**Extrait du texte:**

————————

En effet, « derrière les masques de la féminité et de la masculinité dominantes, derrière l’hétérosexualité normative, se cachent en fait de multiples formes de résistance et de déviance ». Il suffit pour s’en convaincre d’appréhender les constructions culturelles et historiques du genre – même si tous ces gradients non binaires vis-à-vis de la « sexuation » ne constituent pas forcement une subversion, et peuvent être tout à fait intégrés dans un ordre social les ayant institués.
A l’instar de Preciado, revendiquons le fait de ne pas savoir ce qu’est un homme et une femme, un homosexuel et un hétérosexuel, extrayons-nous des grilles, afin de pouvoir expérimenter, percevoir, ressentir, autrement, en dehors des normes de la différence sexuelle hétéronormative.
Cependant, faut-il nécessairement « faire une transition » afin de « comprendre que les codes culturels de la masculinité et la féminité sont anecdotiques comparés à l’infinie variation des modalités de l’existence » ?
Certes, « le régime de la différence sexuelle (…) n’est ni une nature ni un ordre symbolique, mais une épistémologie politique du corps et, comme tel, il est historique et changeant ». Cependant, faut-il penser que la Psychanalyse serait par essence complice de cette « épistémologie de la différence sexuelle hétéronormative », qu’elle fonctionnerait de façon univoque « comme une technologie de gestion de l’appareil psychique « enfermé » dans l’épistémologie patriarcale et coloniale de la différence sexuelle », en rendant notamment « la victime responsable du viol et en transformant en loi psychique les rituels sociaux de normalisation du genre » ? Il faudra évidemment revenir sur ces enjeux, avec l’idée que ce n’est surement pas à coup de caricatures et d’assertions à l’emporte-pièce, sans nuance ni complexité, qu’on pourra faire avancer le débat…
Pour Preciado, « cette épistémologie (qui se cristallise dans la seconde moitié du XIXème siècle), loin d’être la représentation d’une réalité, est une machine performative qui produit et légitime un ordre politique et économique spécifiques : le patriarcat hétéro-colonial ».

————————

**Informations fournies:**
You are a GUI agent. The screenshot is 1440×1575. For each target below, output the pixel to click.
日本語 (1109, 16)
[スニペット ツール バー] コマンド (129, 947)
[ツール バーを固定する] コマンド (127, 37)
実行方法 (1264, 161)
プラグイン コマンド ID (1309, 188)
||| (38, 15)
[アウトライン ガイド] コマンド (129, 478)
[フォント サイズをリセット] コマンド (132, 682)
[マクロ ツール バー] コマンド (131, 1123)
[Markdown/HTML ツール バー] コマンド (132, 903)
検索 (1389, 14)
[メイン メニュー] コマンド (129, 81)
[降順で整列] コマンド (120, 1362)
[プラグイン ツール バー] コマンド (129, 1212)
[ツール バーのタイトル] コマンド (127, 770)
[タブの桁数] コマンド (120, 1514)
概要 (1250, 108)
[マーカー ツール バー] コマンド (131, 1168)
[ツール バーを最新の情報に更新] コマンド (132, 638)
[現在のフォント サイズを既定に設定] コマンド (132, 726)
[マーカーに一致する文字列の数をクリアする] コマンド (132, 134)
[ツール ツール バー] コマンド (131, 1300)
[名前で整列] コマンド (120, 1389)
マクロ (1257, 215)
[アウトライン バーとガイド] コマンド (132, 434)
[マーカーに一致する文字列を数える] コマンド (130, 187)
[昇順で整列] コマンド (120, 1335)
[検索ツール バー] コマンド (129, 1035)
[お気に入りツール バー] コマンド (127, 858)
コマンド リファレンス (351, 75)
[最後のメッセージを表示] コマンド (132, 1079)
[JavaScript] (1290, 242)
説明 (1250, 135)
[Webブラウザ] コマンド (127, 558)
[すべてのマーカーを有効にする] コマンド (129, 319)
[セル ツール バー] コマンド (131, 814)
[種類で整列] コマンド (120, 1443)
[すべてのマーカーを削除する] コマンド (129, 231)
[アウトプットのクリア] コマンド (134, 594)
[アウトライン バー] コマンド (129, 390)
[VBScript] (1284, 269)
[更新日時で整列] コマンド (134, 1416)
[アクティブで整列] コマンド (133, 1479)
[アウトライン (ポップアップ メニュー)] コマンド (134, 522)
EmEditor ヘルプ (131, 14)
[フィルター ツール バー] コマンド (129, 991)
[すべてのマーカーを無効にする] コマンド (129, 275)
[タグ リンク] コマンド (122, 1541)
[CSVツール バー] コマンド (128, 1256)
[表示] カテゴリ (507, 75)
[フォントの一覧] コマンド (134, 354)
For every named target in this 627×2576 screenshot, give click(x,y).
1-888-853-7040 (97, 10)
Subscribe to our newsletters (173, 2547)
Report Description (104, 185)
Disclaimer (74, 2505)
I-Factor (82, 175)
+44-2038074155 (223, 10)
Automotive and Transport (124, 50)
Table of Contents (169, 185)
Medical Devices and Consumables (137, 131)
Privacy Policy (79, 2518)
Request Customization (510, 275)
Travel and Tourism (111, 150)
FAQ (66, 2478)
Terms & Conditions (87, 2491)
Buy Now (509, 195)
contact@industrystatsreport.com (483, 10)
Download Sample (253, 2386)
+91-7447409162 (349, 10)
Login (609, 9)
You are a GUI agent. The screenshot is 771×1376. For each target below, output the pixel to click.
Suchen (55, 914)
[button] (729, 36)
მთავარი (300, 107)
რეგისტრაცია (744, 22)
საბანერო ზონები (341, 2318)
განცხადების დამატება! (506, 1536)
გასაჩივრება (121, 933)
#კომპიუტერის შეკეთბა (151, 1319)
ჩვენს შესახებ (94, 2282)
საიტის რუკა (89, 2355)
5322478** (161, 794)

————————

**Consignes de travail:**
1 - Répondez aux questions suivantes à partir de l'extrait.
(a) D'après la citation du premier paragraphe, que cachent les masques de la féminité et de la masculinité dominantes ?
(b) Dans le paragraphe qui commence par « Certes », qu'est-ce que le régime de la différence sexuelle, s'il n'est ni une nature ni un ordre symbolique ?
(c) Selon Preciado, dans quelle période l'épistémologie de la différence sexuelle se cristallise-t-elle ?
2 - Recopiez à l'identique, dans l'extrait, tout ce qui va de « A l’instar de » jusqu'à « différence sexuelle hétéronormative. ».

**Réponses attendues:**
1 -
(a) De multiples formes de résistance et de déviance.
(b) Une épistémologie politique du corps.
(c) Dans la seconde moitié du XIXème siècle.

2 -
A l’instar de Preciado, revendiquons le fait de ne pas savoir ce qu’est un homme et une femme, un homosexuel et un hétérosexuel, extrayons-nous des grilles, afin de pouvoir expérimenter, percevoir, ressentir, autrement, en dehors des normes de la différence sexuelle hétéronormative.